I write to provide a link for you to Liestoppers, where your pusillanimous column on the Duke LAX case is expertly and passionately skewered and destroyed by Joan Foster.

Since you're nearly faint from shock that "36 separate disciplinary incidents," including (gasp!) "public urination," have been linked to the team, I hope your editor has admonished you to keep smelling salts by your desk. And of course, with your delicate constitution, surely ESPN finds it necessary to assign stronger men than you to report on, say, the Pacman Jones story. You wouldn't be up to it. His seven recent arrests and presence at a shooting where a man was left paralyzed would have you quivering behind your mother's apron.

Here's the link to Foster, a woman with the COURAGE to say what's really happened in this case.

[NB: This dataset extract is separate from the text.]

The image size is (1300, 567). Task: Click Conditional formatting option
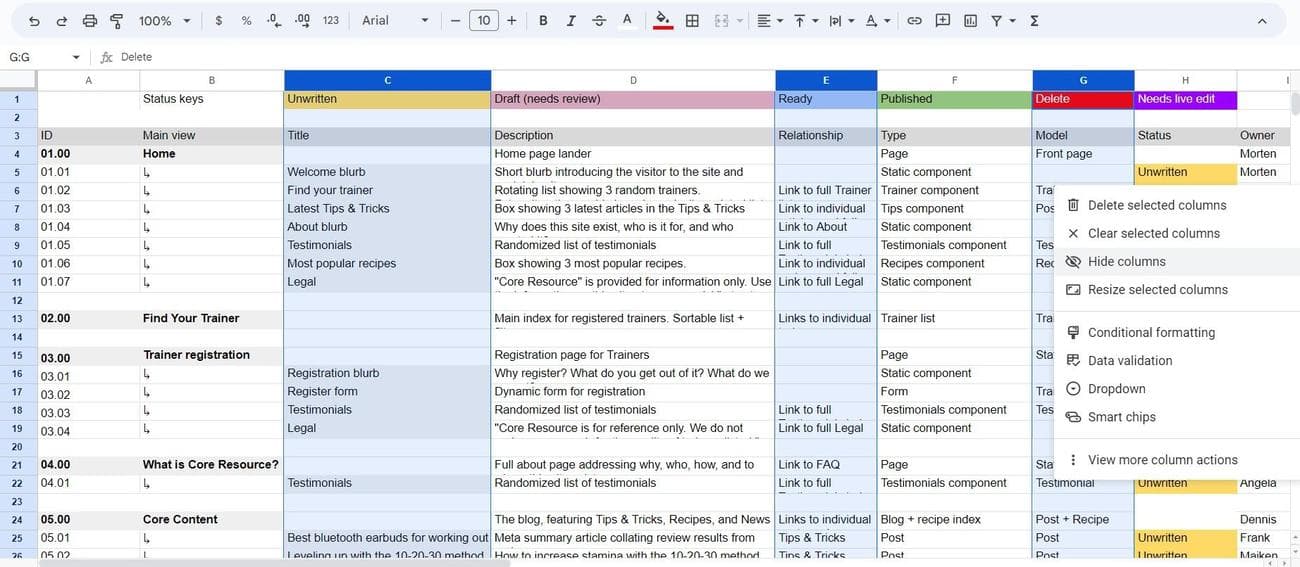coord(1151,333)
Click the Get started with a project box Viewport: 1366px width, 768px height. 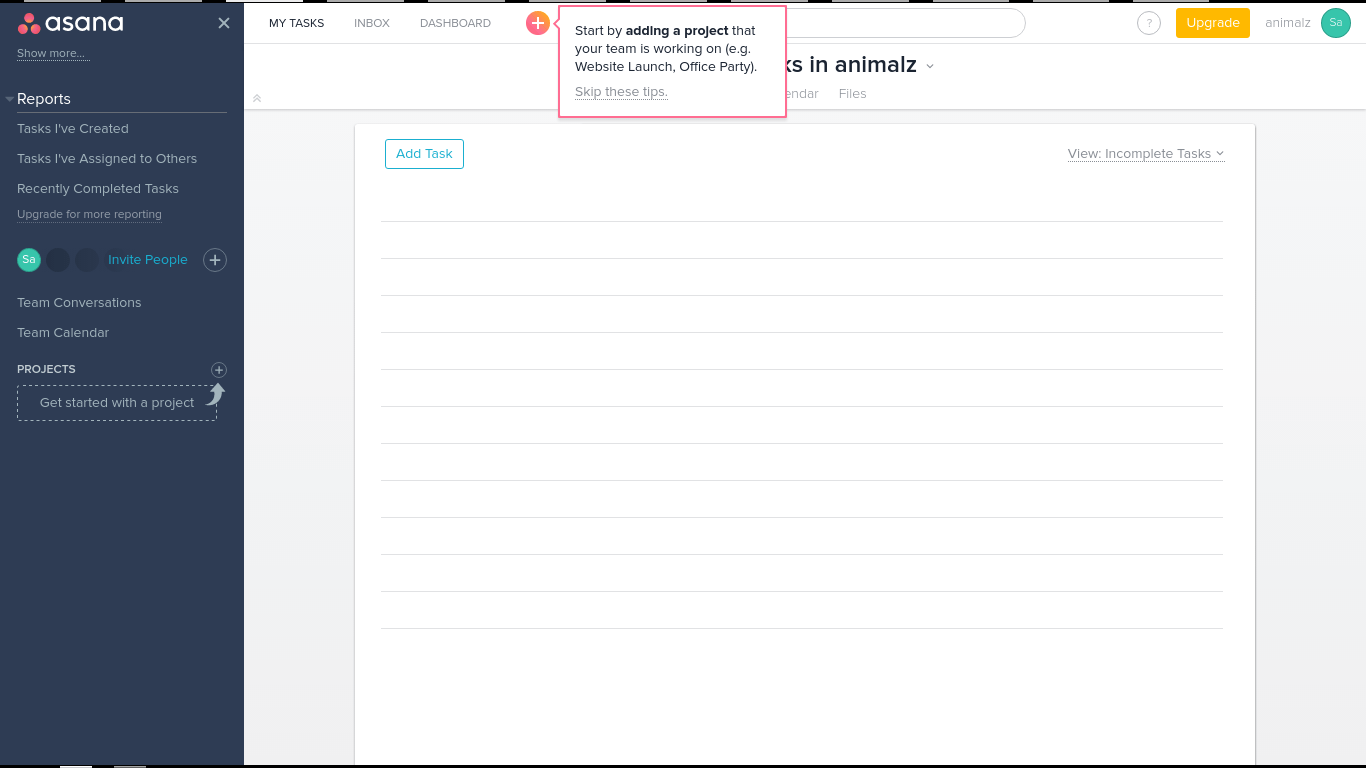(x=117, y=403)
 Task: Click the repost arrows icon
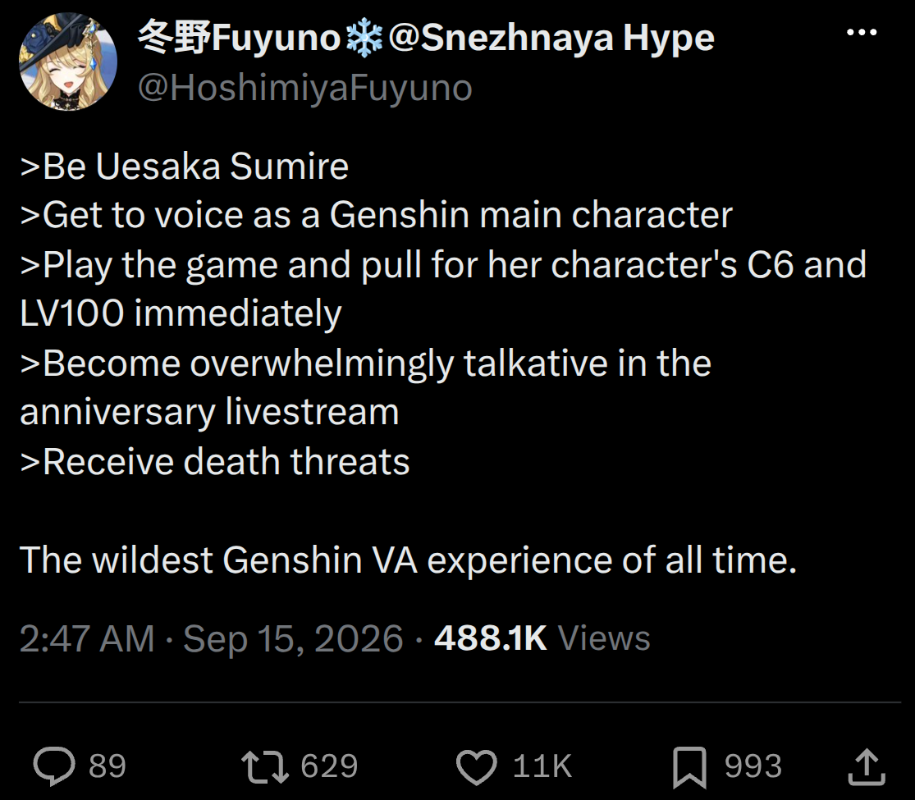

Read it, and, since I'm sure you keep hankies at the ready, weep:

http://liestoppers.blogspot.com/

Signed, etc.

P.S. By the way, exactly how many times did these miscreants pee outside?

Anonymous said...

KC,

Want to know why Lester Munson doesn't practice law anymore?

Check out Illinois ARDC (attorney registration and disciplinary commission).

Nifong's hat trick said...

Anon 1:32
Athletes are committed and dedicated to their morals, values, work ethics,team efforts and school spirit. Not all athletes receive "favors" for their devotion to playing a sport for their school.
Here are some of the favors my children received as student athletes:
In addition to a full schedule of classes:
1)Getting up every day at 5am to sign in at the gym for work out
2)Hours of practice/day
3)Verbally abusive behavior by coaches
4)Spring vacations traveling with the team to play games
5)Spending holiday breaks at school when everyone else went home and the school was closed (that means no cafeteria)
6)Mandatory sign-in study/library time
7)Minimal scholarship money
8)Mandatory team functions and meetings despite midterm or endterm schedule
9)Games on any day during the week & weekend
10)At times required to miss class for games
11)Buying expensive practice equipment (Division 1 school)
12)Traveling by bus for games, arriving home late at night and being required to get up at 5am next day
13)Required participation in spring and fall sports program
14)Continuous workout schedule throughout the year
15)Running laps at end of games they did not win

Just to name a few

Gary Packwood said...

Duke lacrosse No. 1 for first time ever

© 2007 The Associated Press / March 5, 2007 6:34 PM

DURHAM, N.C. — Nearly a year after its season was canceled amid rape allegations against three players, Duke's lacrosse team topped the national rankings for the first time in school history Monday.

The Blue Devils (3-0) received six of 10 first-place votes in the USILA coaches poll to move past Georgetown for the top spot, and also reached No. 1 in the Nike/Inside Lacrosse media poll, earning 13 of 16 first-place votes.

"The polls and rankings are stuff for the fans and media to talk about," first-year coach John Danowski said. "For this team, we need to be focused on getting better each day and preparing for the next opponent."

This is Duke's first full season since a woman alleged she was raped by three men in a bathroom at a team party where she was hired to perform as a stripper last March.

Reade Seligmann, Collin Finnerty and David Evans were charged with rape, sexual offense and kidnapping. The rape charges against the three were dropped in December.

Attorneys for the three players have said their clients are innocent.

Anonymous said...

Terrific commentary,” raved the professor of Education, “especially in light of the sickening display of sham virtue by the students involved and the parents determined to ‘get’ Nifong.

In a cesspool that includes the group of 88/8x, Broadhead, and Nifong, you don't have to be very virtuous to look virtuous. In the land of the blind the one-eyed man is king.....

As for 'getting' Nifong....read his response to the Bar....he impeaches himself. One must apparently stand in a rather long line to 'get' Nifong, and he himself is at the head of it....

Anonymous said...

Awesome! Best topic, but will this really work?